Slayer(16)



None of us should have been surprised when a vampire stepped out from behind a tree. Of course there was a vampire. Of course it had been watching the Watchers’ compound, waiting for someone to be alone or vulnerable. We weren’t alone, but we were definitely vulnerable.

Or I was, at least.

“Down!” Artemis shoved me to the ground as the vampire lunged. She twirled to the side, drawing it away. I knew I should run for help, but I couldn’t move. Fear and panic paralyzed me. A vampire had killed my father. One had attacked us after we buried him. Had we survived just to be killed by one today?

“Jade!” Rhys shouted. I heard the sound of a fist connecting with flesh, and then somebody landed heavily next to me. Rhys. He was unconscious.

“No!” Artemis jumped on the vampire’s back. He spun in circles, trying to get her off.

And he was laughing. He was having fun.

After making sure Rhys was still breathing, I reached into the interior pocket of my jacket. My trembling fingers almost dropped the vial of holy water, but I managed to uncap it.

The vampire got ahold of Artemis and tore her off his back. “You wanted to protect her?” He dragged her toward me with his hand around her neck. “The weak one? She would have slowed me down. You could have saved yourself. Now you’ll have to watch her die, and then die yourself.”

Artemis answered, but her tortured voice addressed me—not the vampire. “I’ll never leave you behind again.”

The vampire loomed. Artemis’s eyes were filled with tears, and fear. But they were not a mirror to mine. Because they also contained a fury more frightening to me than the monster that held her. The vampire smiled. He held Artemis over me, so close I could hear every strained breath.

I threw the holy water. The vampire barely flinched. “I want you to be close enough to hear the life leaving her body,” he said to Artemis. She closed her eyes. She refused to watch me die.
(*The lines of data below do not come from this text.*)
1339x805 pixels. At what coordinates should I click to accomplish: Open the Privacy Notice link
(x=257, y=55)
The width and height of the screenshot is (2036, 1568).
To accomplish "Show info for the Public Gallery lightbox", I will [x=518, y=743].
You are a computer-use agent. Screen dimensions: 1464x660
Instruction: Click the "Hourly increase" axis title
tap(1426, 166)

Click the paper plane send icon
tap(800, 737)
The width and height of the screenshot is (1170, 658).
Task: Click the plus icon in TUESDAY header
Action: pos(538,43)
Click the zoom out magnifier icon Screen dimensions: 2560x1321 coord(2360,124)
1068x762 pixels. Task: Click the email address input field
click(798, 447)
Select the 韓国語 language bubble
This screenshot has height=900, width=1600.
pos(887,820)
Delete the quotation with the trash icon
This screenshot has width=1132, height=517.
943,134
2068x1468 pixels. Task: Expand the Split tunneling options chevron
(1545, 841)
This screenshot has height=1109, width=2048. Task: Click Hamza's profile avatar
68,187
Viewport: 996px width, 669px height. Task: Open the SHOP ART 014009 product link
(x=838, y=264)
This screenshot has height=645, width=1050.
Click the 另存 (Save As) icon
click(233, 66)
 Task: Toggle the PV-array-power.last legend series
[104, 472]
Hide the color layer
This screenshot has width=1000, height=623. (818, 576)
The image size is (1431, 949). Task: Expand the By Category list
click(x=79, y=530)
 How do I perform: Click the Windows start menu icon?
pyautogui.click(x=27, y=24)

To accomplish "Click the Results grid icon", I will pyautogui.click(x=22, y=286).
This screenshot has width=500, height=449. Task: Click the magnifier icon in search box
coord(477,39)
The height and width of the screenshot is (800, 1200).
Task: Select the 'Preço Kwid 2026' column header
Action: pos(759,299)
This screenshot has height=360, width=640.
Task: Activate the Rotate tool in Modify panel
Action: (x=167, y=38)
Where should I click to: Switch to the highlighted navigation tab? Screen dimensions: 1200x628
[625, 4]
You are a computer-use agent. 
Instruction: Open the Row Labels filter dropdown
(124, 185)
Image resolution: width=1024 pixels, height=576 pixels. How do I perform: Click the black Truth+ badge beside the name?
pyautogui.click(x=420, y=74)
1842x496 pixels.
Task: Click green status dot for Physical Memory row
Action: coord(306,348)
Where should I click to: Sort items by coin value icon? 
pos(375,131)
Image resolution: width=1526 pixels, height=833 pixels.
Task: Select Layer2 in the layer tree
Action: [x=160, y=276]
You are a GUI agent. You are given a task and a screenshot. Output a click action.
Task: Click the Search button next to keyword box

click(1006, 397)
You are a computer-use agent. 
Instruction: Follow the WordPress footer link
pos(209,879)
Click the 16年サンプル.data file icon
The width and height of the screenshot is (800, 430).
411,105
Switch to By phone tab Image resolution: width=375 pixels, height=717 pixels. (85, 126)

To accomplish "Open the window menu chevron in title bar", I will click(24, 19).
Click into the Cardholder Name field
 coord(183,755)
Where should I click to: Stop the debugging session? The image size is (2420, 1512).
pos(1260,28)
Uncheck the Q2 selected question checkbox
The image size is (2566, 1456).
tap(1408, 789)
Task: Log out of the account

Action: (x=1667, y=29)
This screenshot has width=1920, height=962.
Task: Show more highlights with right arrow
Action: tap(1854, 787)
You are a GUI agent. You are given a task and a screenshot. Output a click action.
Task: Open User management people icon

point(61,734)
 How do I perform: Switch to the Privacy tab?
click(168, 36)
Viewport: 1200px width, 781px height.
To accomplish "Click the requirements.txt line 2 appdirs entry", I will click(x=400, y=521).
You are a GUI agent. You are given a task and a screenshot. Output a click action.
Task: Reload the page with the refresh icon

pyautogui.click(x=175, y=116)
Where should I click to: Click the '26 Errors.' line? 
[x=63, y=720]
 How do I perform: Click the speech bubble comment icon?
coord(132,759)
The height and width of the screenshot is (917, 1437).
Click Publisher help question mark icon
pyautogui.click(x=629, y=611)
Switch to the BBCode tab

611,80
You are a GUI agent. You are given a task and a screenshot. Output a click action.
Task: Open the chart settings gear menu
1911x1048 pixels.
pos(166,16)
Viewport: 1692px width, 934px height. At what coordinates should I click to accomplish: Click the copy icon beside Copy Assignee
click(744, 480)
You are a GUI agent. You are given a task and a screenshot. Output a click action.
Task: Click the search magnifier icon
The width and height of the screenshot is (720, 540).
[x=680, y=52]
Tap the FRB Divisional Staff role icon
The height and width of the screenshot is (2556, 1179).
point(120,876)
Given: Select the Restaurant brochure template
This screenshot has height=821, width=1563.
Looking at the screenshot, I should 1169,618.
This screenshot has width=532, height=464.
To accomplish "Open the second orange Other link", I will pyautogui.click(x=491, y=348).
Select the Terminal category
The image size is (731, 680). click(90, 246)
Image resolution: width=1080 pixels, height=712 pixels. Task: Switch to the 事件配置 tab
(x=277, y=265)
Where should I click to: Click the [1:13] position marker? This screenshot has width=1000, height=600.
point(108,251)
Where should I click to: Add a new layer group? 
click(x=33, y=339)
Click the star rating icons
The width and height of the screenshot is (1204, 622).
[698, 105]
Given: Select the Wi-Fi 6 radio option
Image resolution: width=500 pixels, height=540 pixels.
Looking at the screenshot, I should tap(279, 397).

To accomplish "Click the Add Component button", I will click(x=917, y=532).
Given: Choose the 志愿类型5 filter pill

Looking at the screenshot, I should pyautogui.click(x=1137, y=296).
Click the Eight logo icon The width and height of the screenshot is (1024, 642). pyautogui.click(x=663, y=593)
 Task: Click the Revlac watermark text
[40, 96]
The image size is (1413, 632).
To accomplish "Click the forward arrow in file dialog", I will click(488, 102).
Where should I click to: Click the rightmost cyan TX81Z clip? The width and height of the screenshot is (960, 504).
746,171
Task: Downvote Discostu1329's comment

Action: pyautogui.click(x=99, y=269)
I didn’t want her to, but I felt so much more alone, not having her to witness it.

The briefest flash of surprise crossed the vampire’s face, and then he disappeared in a shower of dust. I lay on the ground, coughing and gagging on his remains. Artemis crawled to my side, but I could only see our savior.

He was older than us but still young. A teenager. He had dark hair that curled almost to his shoulders, dark eyebrows, full lips. He was beautiful. And he had saved me. He reached for my hand, his long fingers soft and cool against my own. We weren’t going to die. And it was all because of this boy.

“I’m Leo Silvera,” he said, like we were meeting in the cafeteria. “I’m going to help train Rhys.”

“I’m Athena,” I gasped, my asthma mildly triggered. I didn’t know why I introduced myself that way. No one here used my real name. But I wanted to sound older, more confident than I felt. Which was difficult, since I was struggling for air.

“Everyone calls her Nina,” Artemis said from where she was checking Rhys’s head. I should have done that, but I was too focused on my own breathing. Jade ran up. She had come back either too late or just in time.

Leo ignored Artemis, focusing only on me. “Just breathe. In and out, in and out. You’re going to be okay.”

“Promise?” I whispered.

“I promise, Athena.” His smile was softer and darker than the night around us. It was a smile I wanted to curl into; I wanted to live forever in the way it made me feel. “Now, where were we going?”

“For ice cream.”

“Fantastic. I love ice cream.” With Leo leading us, the night held no terror. He bought me a double scoop of mint chocolate chip, and by the end of the hour, he had us all laughing about an encounter with a chaos demon who had taken over a dry cleaner’s just to try and keep its clothes clean from its own secretions. We had forgotten how close we had all come to dying.

When my mom found out, I was grounded and restricted to the dorms for the next six months, but I didn’t mind. Any time a vampire reared up in my nightmares, Leo appeared behind it to save me.

With a start like that, was it any wonder that I developed an agonizing crush on him?

And was it any wonder that it ended in disaster?





5


“OF COURSE WE LOOKED FOR you,” Eve Silvera is saying. “But the castle was missing from where it had stood for centuries. We assumed it had been destroyed along with everything else. Imagine our shock when Helen found us in Costa Rica! We thought we were the only ones left.”

It feels weird to hear my mom casually called Helen. Like she’s a real person.

I had forgotten what Eve Silvera looked like. We didn’t interact much. I only took notice of her because she was the mother of my crush. She’s tall, and there’s something powerful in the way she holds herself. Her body offers no apologies for its presence in the world. She wears a red blazer over crisp black pants, and her heels manage to be elegantly aggressive. Combined with her red lips and her black hair, she is everything I aspire to be (and probably never will). Her voice has a quality that makes it sound as though she might break into laughter at any moment. It softens her, makes her human.

I didn’t remember any of that. In my memories, she was just . . . tall.

Leo, unfortunately, is exactly as I remember him. His hair falls in waves to his shoulders. Black eyebrows frame his large, dark eyes. I spent countless hours in contemplation of those eyes. Imagining them turning to me. Widening as he realized that we were meant to be together.